El error no es de quien confía, sino de quien miente


La confianza es como un puente de cristal frágil y transparente que eleva nuestra vida. Es probable que nos haya llevado mucho tiempo y mucho esfuerzo construirla, por lo que es un bien más que preciado.
Sin embargo, a pesar de que merece tanto trabajo y de que aporta tanta dicha, la confianza suele ser destruida en apenas unos segundos por nuestros descuidos, nuestros egoísmos y nuestras actitudes interesadas.

Cuando un sentimiento tan importante como la confianza se quiebra, algo en nuestro interior fallece. Esto ocurre porque la mentira pone en duda mil verdades, haciendo que nos cuestionemos incluso las experiencias que creíamos más francas.
La mentira tiene las patas muy cortas y los brazos muy largos
Aunque la mentira pueda alcanzar límites insospechados, la verdad siempre acaba trascendiendo. Como se suele decir, se pilla antes a un mentiroso que a un cojo, pues sus palabras y sus actos no se sostienen.

De todas maneras, el hecho de que todo caiga por su propio peso no quiere decir que el golpe no vaya a resultar aparatoso y doloroso. De hecho, lo normal es que ocurra precisamente lo contrario y que la mentira y la traición supongan un antes y un después en nuestra vida.


La responsabilidad en la traición
Es común escuchar eso de “Si te traicionan una vez es la culpa del otro, pero si te traicionan dos veces, es tu culpa”. Lo cierto es que a esta afirmación no le falta razón, pero sí que debemos cogerla con pinzas.

O sea, la idea es que aprendamos de nuestros errores y que no repitamos nuestros fallos, pero en último término nunca deberíamos sentirnos culpables de que nos engañen. ¿Cómo vamos a ser nosotros responsables de lo que hagan los demás? Es una locura.

No obstante, es probable que esto nos haya atormentado en más de una ocasión, haciéndonos sentir estúpidos por haber caído en las redes de alguien a “quien se venía venir”. En este sentido, resulta muy fácil atar cabos cuando ya se ha caído la casa y se ha despedazado.

Ni somos adivinos ni somos infalibles. Además, los demás tampoco son perfectos y en algunos casos tenemos que plantearnos que las buenas personas también cometen errores, por lo que también hay que estar abiertos a perdonar.
La herida emocional de la traición
La ingratitud y la traición nos duelen especialmente cuando afectan a las personas que queremos y tenemos alrededor, como nuestra pareja, nuestros amigos o nuestra familia. Cuando esto ocurre comienzan a actuar la rabia, la impotencia y la ira, haciendo que perdamos los papeles.

También es muy doloroso (y por desgracia demasiado común) que alguien haga algo por nosotros esperando solamente recibir algo más por nuestra parte. Este tipo de traición nos rompe los esquemas y sumerge nuestro mundo emocional en un auténtico caos.
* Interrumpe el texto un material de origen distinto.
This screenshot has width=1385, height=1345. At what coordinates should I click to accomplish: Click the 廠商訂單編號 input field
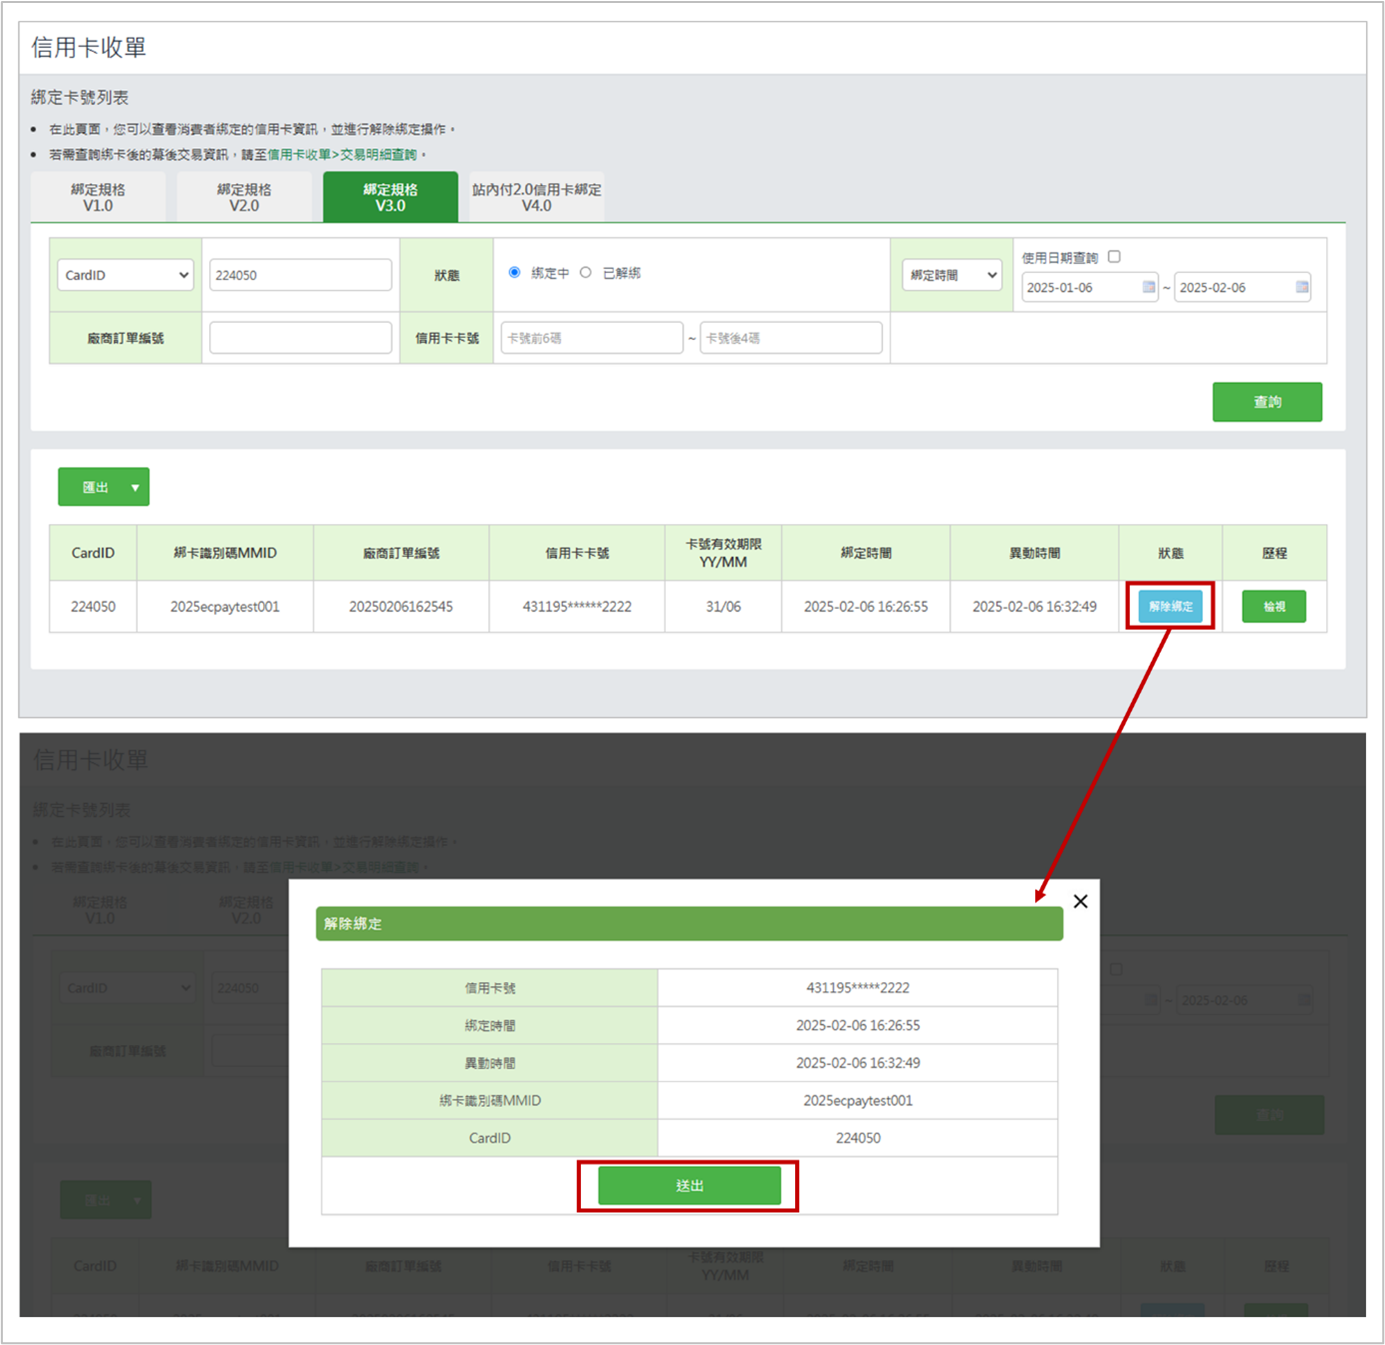pos(300,338)
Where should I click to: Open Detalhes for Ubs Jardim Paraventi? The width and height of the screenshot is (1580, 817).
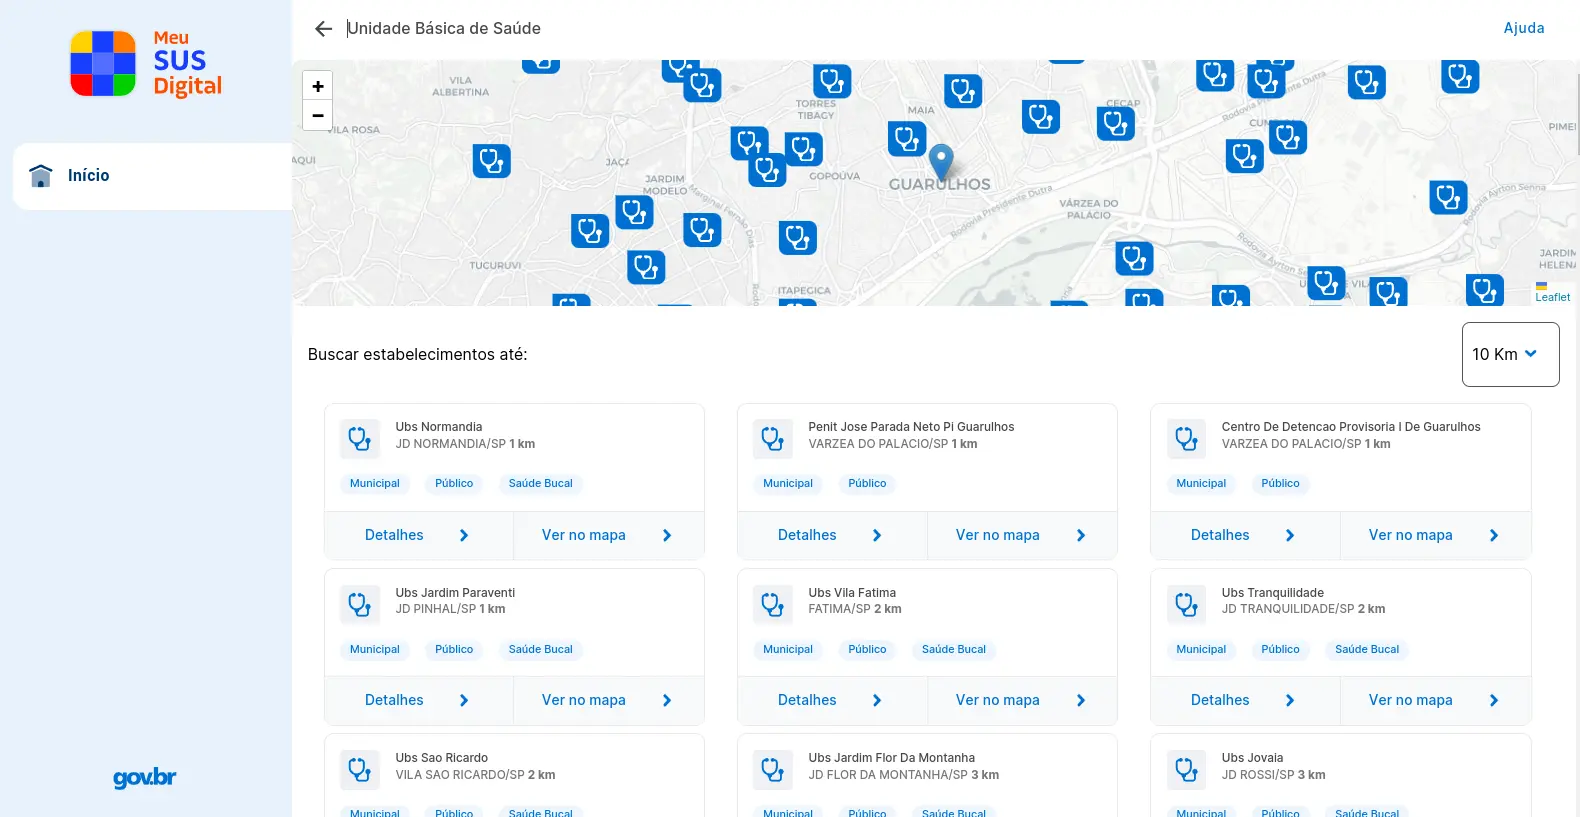tap(418, 700)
Por increíble que parezca, esta reacción es bastante común cuando la “herida emocional” está abierta e infectada. De la misma forma, tampoco porque nos la hayan jugado tenemos que vestir con una armadura ante todas las personas que nos rodean. Basta con que nos protejamos contra el traidor.
Cómo superar la mentira, la traición y el engaño
La seguridad, la franqueza, la honestidad y la lealtad en nuestras relaciones son un pilar básico para mantener nuestro crecimiento. Sin embargo, las dudas, el recelo y la falsedad solo nos hacen daño, nos queman y nos envenenan.

Asimismo, si bien la desconfianza clava profundas espinas en nuestro interior, todos podemos superarlo. Es normal que ante estas situaciones crezca la duda y con ella el recelo, pero esto no debe constituir una oportunidad para desconfiar de los demás.